You protect your book with a password, John Doe buys it, he has the password and can read the book, he gives the book to his daughter, along with the password so she can read it too. But the daughter's ebook reader does not work fine with passwords, so she extracts the files from the epub file (which is a zip) and packs them in a new epub, with no password. Then she shares the now unprotected file with her husband and brother-in-law... and the snow ball keeps rolling.
Yes. That's exactly what happens. I have a client who had it happen to him something like 27K times (in 3 major urban school districts with a YA novel). Think he didn't care about that?

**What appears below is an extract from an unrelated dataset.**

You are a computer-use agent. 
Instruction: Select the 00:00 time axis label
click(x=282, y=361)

@cybmole: With regard to the casual theft numbers, by the way--the numbers I cited were from the Digital Watermarking Alliance, which based that "nearly 4-out-of-5 figure" NOT on retailer estimates, or anything like that, but on the responses provided by those users/consumers taking the poll, about their own level of legal and illegal usage. If the numbers are bollocks, then it means that people exaggerated their own level of casual and piratical theft. Given people's ability to rationalize ripping other people off, I'd be surprised if that were the case; 99 times out of a hundred, someone is rationalizing how what they're doing is NOT theft; not overstating how much of it they do. The whitepaper is still on their site, I believe. I can find the link if you'd like.

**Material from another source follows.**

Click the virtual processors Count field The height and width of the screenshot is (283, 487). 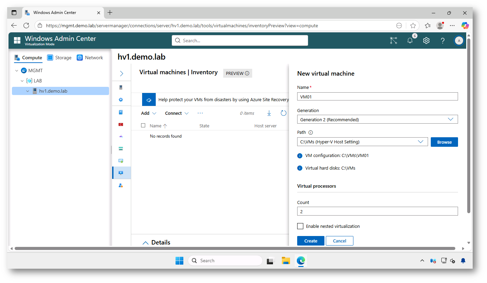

My experience (and I've discussed this with other paid bookmakers of any size; their experience is identical, mind you) tells me that theft is FAR MORE RAMPANT, not less, than extrapolated by those purveying digital goods. If you think I'm angry about this topic, I am. It's not "victimless," which you're free to verify with the guy I nearly had to lay off the first quarter of this year because "authors" routinely walked away without paying their edits to the tune of his monthly salary, until I put my foot down and turned into a harridan about it, forcing everyone to pay for their edits before we made them. I see no bloody difference between the position I'm in (I make a digital product and people don't pay my contract, thus "not-stealing" the money from me, for having made it; it's not "theft," it's "breach of contract") that that of an author or publisher (who makes a book, puts it in digital form, and people "infringe" his copyright, thus "not-stealing" the money from him for having written and published it; it's not "theft," it's "copyright infringement," right?). It's a nice, victimless "crime" if you don't happen to be the one from which the money is being STOLEN.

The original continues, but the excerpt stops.